====== GIVEN RECORDS
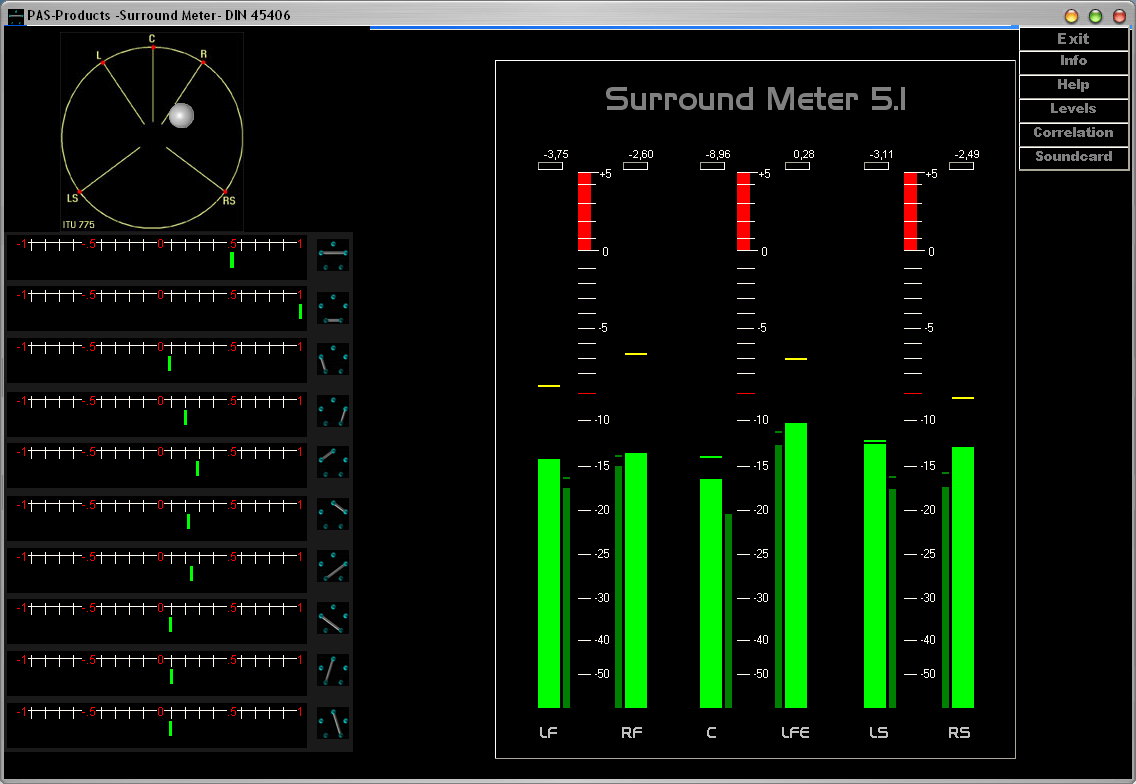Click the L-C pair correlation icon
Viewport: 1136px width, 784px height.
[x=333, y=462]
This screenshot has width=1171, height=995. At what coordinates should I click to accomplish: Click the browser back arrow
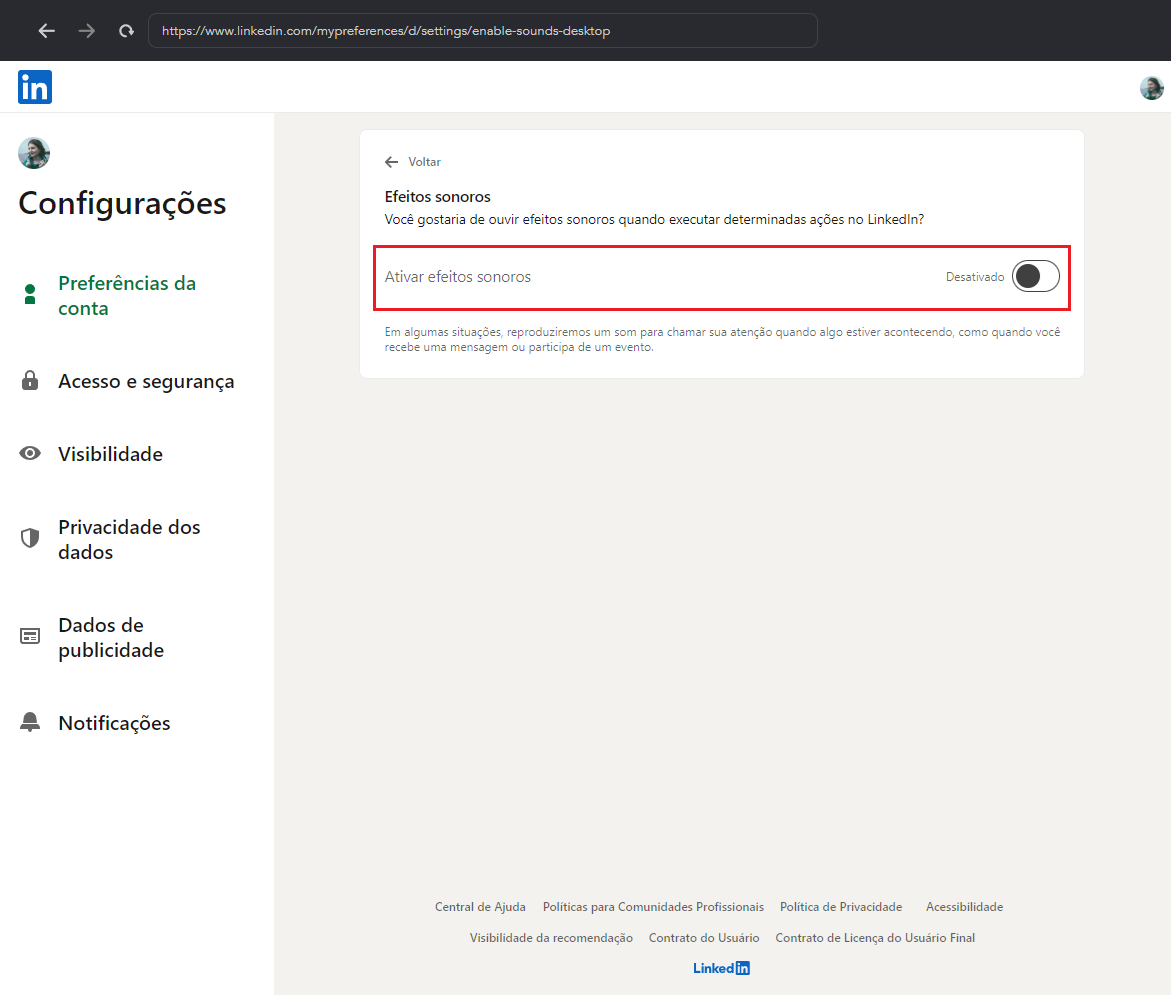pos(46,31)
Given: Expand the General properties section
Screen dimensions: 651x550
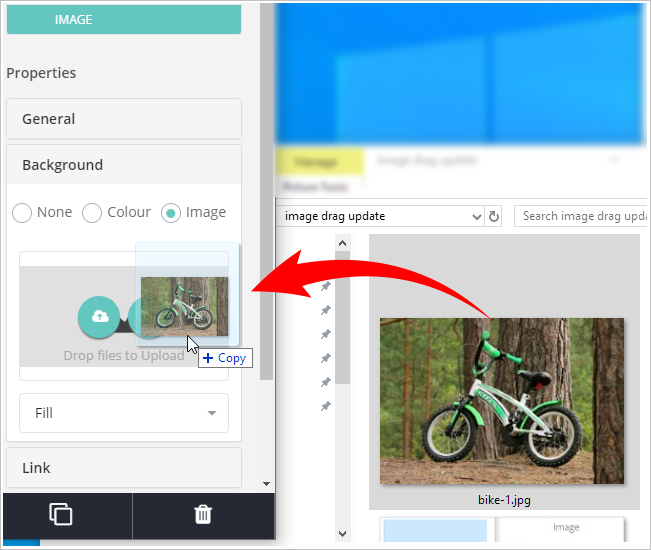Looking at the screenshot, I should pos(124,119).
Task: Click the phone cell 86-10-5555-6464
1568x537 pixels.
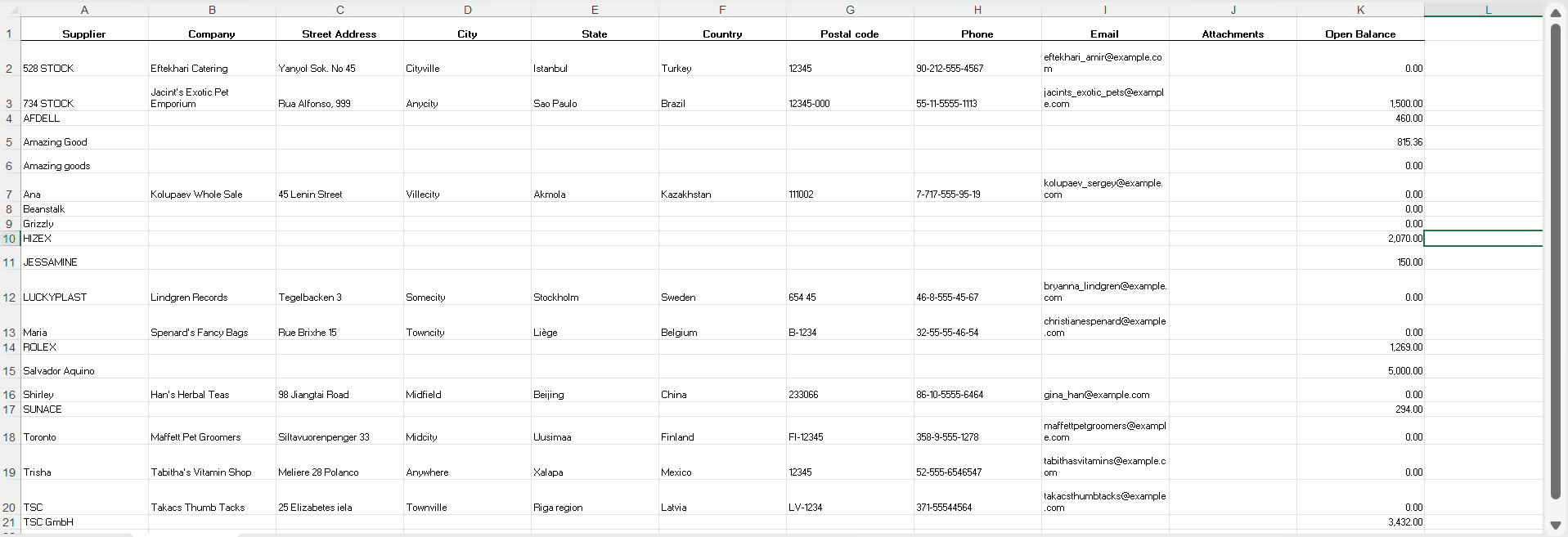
============
§ **BRIEF**:
Only the lines from the line with "This screenshot has" through the closing line of the data, both included, should be set down, exactly as written and without pictures.

§ **ANSWER SECTION**:
This screenshot has width=1171, height=995. At what coordinates should I click to accomplish: Click the browser back arrow
pos(46,31)
Given: Expand the General properties section
Screen dimensions: 651x550
Looking at the screenshot, I should pos(124,119).
Task: Click the phone cell 86-10-5555-6464
1568x537 pixels.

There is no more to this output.